## ASSIGNMENT
The full set of entries below should be transcribed exactly.

## SOURCE MATERIAL
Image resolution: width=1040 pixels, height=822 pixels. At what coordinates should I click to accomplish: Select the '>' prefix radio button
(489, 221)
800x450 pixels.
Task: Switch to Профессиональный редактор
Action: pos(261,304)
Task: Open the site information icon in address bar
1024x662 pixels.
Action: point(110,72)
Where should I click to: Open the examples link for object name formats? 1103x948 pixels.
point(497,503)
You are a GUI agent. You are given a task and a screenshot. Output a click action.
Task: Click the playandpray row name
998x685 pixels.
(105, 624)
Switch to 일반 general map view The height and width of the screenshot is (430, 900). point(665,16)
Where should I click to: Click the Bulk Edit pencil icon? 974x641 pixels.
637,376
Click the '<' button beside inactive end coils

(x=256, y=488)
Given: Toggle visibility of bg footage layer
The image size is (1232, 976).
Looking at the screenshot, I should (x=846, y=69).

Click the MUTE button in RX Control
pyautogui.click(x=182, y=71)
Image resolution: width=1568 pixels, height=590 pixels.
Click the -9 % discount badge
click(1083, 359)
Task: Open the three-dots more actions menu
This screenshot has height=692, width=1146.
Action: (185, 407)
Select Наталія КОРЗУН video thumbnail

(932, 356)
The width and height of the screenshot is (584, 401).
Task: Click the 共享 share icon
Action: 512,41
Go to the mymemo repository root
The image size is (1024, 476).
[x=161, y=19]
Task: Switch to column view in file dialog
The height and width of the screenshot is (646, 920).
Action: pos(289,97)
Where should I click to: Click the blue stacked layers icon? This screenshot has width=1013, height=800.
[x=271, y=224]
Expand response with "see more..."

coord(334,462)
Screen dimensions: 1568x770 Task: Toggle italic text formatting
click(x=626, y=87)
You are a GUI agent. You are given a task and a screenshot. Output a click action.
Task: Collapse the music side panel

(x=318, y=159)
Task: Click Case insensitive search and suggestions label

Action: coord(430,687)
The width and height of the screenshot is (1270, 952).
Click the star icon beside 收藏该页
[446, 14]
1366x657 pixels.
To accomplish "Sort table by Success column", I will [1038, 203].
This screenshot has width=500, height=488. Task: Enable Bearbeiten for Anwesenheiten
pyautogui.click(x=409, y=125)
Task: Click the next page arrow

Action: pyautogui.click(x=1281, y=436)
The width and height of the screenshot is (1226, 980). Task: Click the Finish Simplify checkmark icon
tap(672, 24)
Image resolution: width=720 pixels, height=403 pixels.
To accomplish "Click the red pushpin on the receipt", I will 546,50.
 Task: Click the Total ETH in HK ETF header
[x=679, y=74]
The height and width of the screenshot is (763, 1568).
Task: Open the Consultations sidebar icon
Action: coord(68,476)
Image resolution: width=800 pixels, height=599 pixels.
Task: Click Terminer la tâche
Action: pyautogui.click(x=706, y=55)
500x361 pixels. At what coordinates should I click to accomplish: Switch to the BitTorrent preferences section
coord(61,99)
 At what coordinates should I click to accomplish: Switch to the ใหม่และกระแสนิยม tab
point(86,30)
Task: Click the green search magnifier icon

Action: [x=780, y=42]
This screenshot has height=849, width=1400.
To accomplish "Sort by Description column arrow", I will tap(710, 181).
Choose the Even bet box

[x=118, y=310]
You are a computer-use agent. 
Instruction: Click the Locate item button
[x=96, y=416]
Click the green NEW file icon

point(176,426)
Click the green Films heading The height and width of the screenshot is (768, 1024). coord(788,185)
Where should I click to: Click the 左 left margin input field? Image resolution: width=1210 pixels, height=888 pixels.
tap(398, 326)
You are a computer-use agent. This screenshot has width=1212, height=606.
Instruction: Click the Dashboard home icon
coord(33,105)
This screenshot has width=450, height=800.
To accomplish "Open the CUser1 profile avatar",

## WRITTEN SOLUTION
Image resolution: width=1040 pixels, height=822 pixels. At what coordinates should I click to accomplish: Select the '>' prefix radio button
(489, 221)
800x450 pixels.
Task: Switch to Профессиональный редактор
Action: pos(261,304)
Task: Open the site information icon in address bar
1024x662 pixels.
Action: point(110,72)
Where should I click to: Open the examples link for object name formats? 1103x948 pixels.
point(497,503)
You are a GUI agent. You are given a task and a screenshot. Output a click action.
Task: Click the playandpray row name
998x685 pixels.
(105, 624)
Switch to 일반 general map view The height and width of the screenshot is (430, 900). point(665,16)
Where should I click to: Click the Bulk Edit pencil icon? 974x641 pixels.
637,376
Click the '<' button beside inactive end coils

(x=256, y=488)
Given: Toggle visibility of bg footage layer
The image size is (1232, 976).
Looking at the screenshot, I should (x=846, y=69).

Click the MUTE button in RX Control
pyautogui.click(x=182, y=71)
Image resolution: width=1568 pixels, height=590 pixels.
Click the -9 % discount badge
click(1083, 359)
Task: Open the three-dots more actions menu
This screenshot has height=692, width=1146.
Action: (185, 407)
Select Наталія КОРЗУН video thumbnail

(932, 356)
The width and height of the screenshot is (584, 401).
Task: Click the 共享 share icon
Action: 512,41
Go to the mymemo repository root
The image size is (1024, 476).
[x=161, y=19]
Task: Switch to column view in file dialog
The height and width of the screenshot is (646, 920).
Action: pos(289,97)
Where should I click to: Click the blue stacked layers icon? This screenshot has width=1013, height=800.
[x=271, y=224]
Expand response with "see more..."

coord(334,462)
Screen dimensions: 1568x770 Task: Toggle italic text formatting
click(x=626, y=87)
You are a GUI agent. You are given a task and a screenshot. Output a click action.
Task: Collapse the music side panel

(x=318, y=159)
Task: Click Case insensitive search and suggestions label

Action: coord(430,687)
The width and height of the screenshot is (1270, 952).
Click the star icon beside 收藏该页
[446, 14]
1366x657 pixels.
To accomplish "Sort table by Success column", I will [1038, 203].
This screenshot has width=500, height=488. Task: Enable Bearbeiten for Anwesenheiten
pyautogui.click(x=409, y=125)
Task: Click the next page arrow

Action: pyautogui.click(x=1281, y=436)
The width and height of the screenshot is (1226, 980). Task: Click the Finish Simplify checkmark icon
tap(672, 24)
Image resolution: width=720 pixels, height=403 pixels.
To accomplish "Click the red pushpin on the receipt", I will 546,50.
 Task: Click the Total ETH in HK ETF header
[x=679, y=74]
The height and width of the screenshot is (763, 1568).
Task: Open the Consultations sidebar icon
Action: coord(68,476)
Image resolution: width=800 pixels, height=599 pixels.
Task: Click Terminer la tâche
Action: pyautogui.click(x=706, y=55)
500x361 pixels. At what coordinates should I click to accomplish: Switch to the BitTorrent preferences section
coord(61,99)
 At what coordinates should I click to accomplish: Switch to the ใหม่และกระแสนิยม tab
point(86,30)
Task: Click the green search magnifier icon

Action: [x=780, y=42]
This screenshot has height=849, width=1400.
To accomplish "Sort by Description column arrow", I will tap(710, 181).
Choose the Even bet box

[x=118, y=310]
You are a computer-use agent. 
Instruction: Click the Locate item button
[x=96, y=416]
Click the green NEW file icon

point(176,426)
Click the green Films heading The height and width of the screenshot is (768, 1024). coord(788,185)
Where should I click to: Click the 左 left margin input field? Image resolution: width=1210 pixels, height=888 pixels.
tap(398, 326)
You are a computer-use agent. This screenshot has width=1212, height=606.
Instruction: Click the Dashboard home icon
coord(33,105)
This screenshot has width=450, height=800.
To accomplish "Open the CUser1 profile avatar",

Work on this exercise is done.